Die Oranienburger Landtagsabgeordneten Björn Lüttmann (SPD) und Heiner Klemp (Bündnis 90/Die Grünen) nutzen den Ausschussbesuch, um erneut ein Schlaglicht auf die einzigartige Situation Oranienburgs zu werfen, die Notwendigkeit finanzieller Unterstützung durch Land und Bund zu bekräftigen und auch, um eine Neuauflage des „Spyra-Gutachtens“ anzuregen.

Björn Lüttmann (SPD) sagt dazu: „Eine Neuauflage des Spyra-Gutachtens kann sinnvoll sein, um eine wissenschaftliche Neubewertung der Gefahrenlage in Oranienburg zu ermöglichen. Zudem kann ein neues Gutachten eine gute Grundlage für Verhandlungen mit dem Bund über eine weitere Kostenbeteiligung bei der Bombenbeseitigung bedeuten. In keiner Region Deutschlands sind bebaute Wohngebiete derart stark mit Bombenblindgängern belastet wie in Oranienburg. Auf diesen Aspekt immer wieder mit aller Dringlichkeit hinzuweisen und auch Landtagsabgeordnete aus anderen Regionen dafür zu sensibilisieren, wird wichtiger, je länger das Kriegsende zurückliegt.

Im Gegensatz zu belasteten Waldflächen sind in Oranienburg täglich Menschenleben in Gefahr. Deshalb ist für mich klar, dass die Absuche von Wohngebieten weiter Priorität haben muss. Hinzu kommt, dass außerhalb Oranienburgs größtenteils fast unbekannt ist, welche Folgen die permanente Bombensuche auf die Stadtentwicklung, Wirtschaftsansiedlung oder Infrastruktur wie Straßen hat. Es ist deshalb richtig, dass seit der Wiedervereinigung jährlich rund die Hälfte der Landesmittel für die Kampfmittelbeseitigung nach Oranienburg fließt. Mit Einführung der „Modellregion Oranienburg bei der Kampfmittelbeseitigung“ wurden die Mittel 2019 auch nochmal deutlich erhöht, Zuständigkeiten neu zugeschnitten und Suchkapazitäten ausgebaut. Sollte sich zeigen, dass eine Neuauflage des Gutachtens für Oranienburg hilfreich sein könnte, so werde ich mich dafür einsetzen.“

Heiner Klemp (Bündnis 90/Die Grünen) ergänzt: „Als der Oranienburger Abgeordnete im Innenausschuss des Landtags vertrete ich dort die Interessen meiner Heimatstadt und sorge dafür, dass ihre einzigartige Kampfmittelbelastung nicht von der Agenda verschwindet. Dass wir am 3. März einen Vor-Ort-Termin haben, zeigt, dass unsere Stadt und ihre Bombenlast von der Landespolitik gesehen werden. Dem trägt auch das Fachgespräch im April mit Prof. Dr. Spyra Rechnung.

______________________________

- [Bitte bearbeiten]
1) Übersetzen Sie diesen Satz aus dem Lesetext ins Englische: „In keiner Region Deutschlands sind bebaute Wohngebiete derart stark mit Bombenblindgängern belastet wie in Oranienburg.“
2) Geben Sie einen Abschnitt aus dem Lesetext wortgetreu wieder: Beginnen Sie bei den Worten „Heiner Klemp (Bündnis 90/Die Grünen) ergänzt: „Als“ und hören Sie nach den Worten „Dr. Spyra Rechnung.“ auf.
3) Fassen Sie den Absatz des Lesetexts, der mit „Im Gegensatz zu belasteten Waldflächen“ beginnt, als kurze Stichpunktliste mit seinen wichtigsten Fakten zusammen.

______________________________

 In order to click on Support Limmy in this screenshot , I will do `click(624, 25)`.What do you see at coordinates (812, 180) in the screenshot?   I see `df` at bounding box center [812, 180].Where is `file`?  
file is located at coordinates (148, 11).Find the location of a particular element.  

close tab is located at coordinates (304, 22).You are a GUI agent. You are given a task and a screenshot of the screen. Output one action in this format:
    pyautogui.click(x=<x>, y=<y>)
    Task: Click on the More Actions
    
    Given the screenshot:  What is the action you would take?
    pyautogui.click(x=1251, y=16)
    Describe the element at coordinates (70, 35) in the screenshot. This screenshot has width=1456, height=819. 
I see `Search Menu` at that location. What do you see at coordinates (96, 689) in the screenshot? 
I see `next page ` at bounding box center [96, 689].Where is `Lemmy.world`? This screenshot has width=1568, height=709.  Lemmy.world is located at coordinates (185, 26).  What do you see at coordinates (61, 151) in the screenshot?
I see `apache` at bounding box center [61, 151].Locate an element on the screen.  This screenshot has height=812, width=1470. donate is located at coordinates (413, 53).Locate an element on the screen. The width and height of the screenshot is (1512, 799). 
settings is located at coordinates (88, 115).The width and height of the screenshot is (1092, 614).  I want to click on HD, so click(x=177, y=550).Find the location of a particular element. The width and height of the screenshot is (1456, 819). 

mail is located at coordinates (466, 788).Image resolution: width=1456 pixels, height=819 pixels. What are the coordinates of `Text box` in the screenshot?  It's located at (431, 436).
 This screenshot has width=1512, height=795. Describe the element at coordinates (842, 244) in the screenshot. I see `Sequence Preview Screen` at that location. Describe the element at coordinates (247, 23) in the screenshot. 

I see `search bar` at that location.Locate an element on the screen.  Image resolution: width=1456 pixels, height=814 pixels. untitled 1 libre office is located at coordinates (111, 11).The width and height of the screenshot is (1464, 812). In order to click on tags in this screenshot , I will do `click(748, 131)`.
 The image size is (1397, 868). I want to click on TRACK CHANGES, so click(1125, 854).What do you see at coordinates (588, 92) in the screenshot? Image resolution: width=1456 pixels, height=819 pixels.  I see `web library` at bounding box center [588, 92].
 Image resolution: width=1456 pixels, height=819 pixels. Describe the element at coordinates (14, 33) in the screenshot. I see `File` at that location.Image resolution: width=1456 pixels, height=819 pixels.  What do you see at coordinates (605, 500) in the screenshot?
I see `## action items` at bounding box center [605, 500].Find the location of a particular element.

______________________________

- [Erwartete Ergebnisse]
1) In no region of Germany are built-up residential areas as heavily contaminated with unexploded bombs as in Oranienburg.

2)
Heiner Klemp (Bündnis 90/Die Grünen) ergänzt: „Als der Oranienburger Abgeordnete im Innenausschuss des Landtags vertrete ich dort die Interessen meiner Heimatstadt und sorge dafür, dass ihre einzigartige Kampfmittelbelastung nicht von der Agenda verschwindet. Dass wir am 3. März einen Vor-Ort-Termin haben, zeigt, dass unsere Stadt und ihre Bombenlast von der Landespolitik gesehen werden. Dem trägt auch das Fachgespräch im April mit Prof. Dr. Spyra Rechnung.

3)
- Anders als bei belasteten Waldflächen sind in Oranienburg täglich Menschenleben in Gefahr.
- Die Absuche von Wohngebieten muss deshalb weiter Priorität haben.
- Außerhalb Oranienburgs ist weitgehend unbekannt, wie sich die ständige Bombensuche auf Stadtentwicklung, Wirtschaftsansiedlung und Infrastruktur wie Straßen auswirkt.
- Seit der Wiedervereinigung fließt jährlich rund die Hälfte der Landesmittel für die Kampfmittelbeseitigung nach Oranienburg.
- Mit der „Modellregion Oranienburg bei der Kampfmittelbeseitigung“ wurden 2019 die Mittel deutlich erhöht, Zuständigkeiten neu zugeschnitten und Suchkapazitäten ausgebaut.
- Lüttmann will sich für eine Neuauflage des Gutachtens einsetzen, falls sie sich für Oranienburg als hilfreich erweist.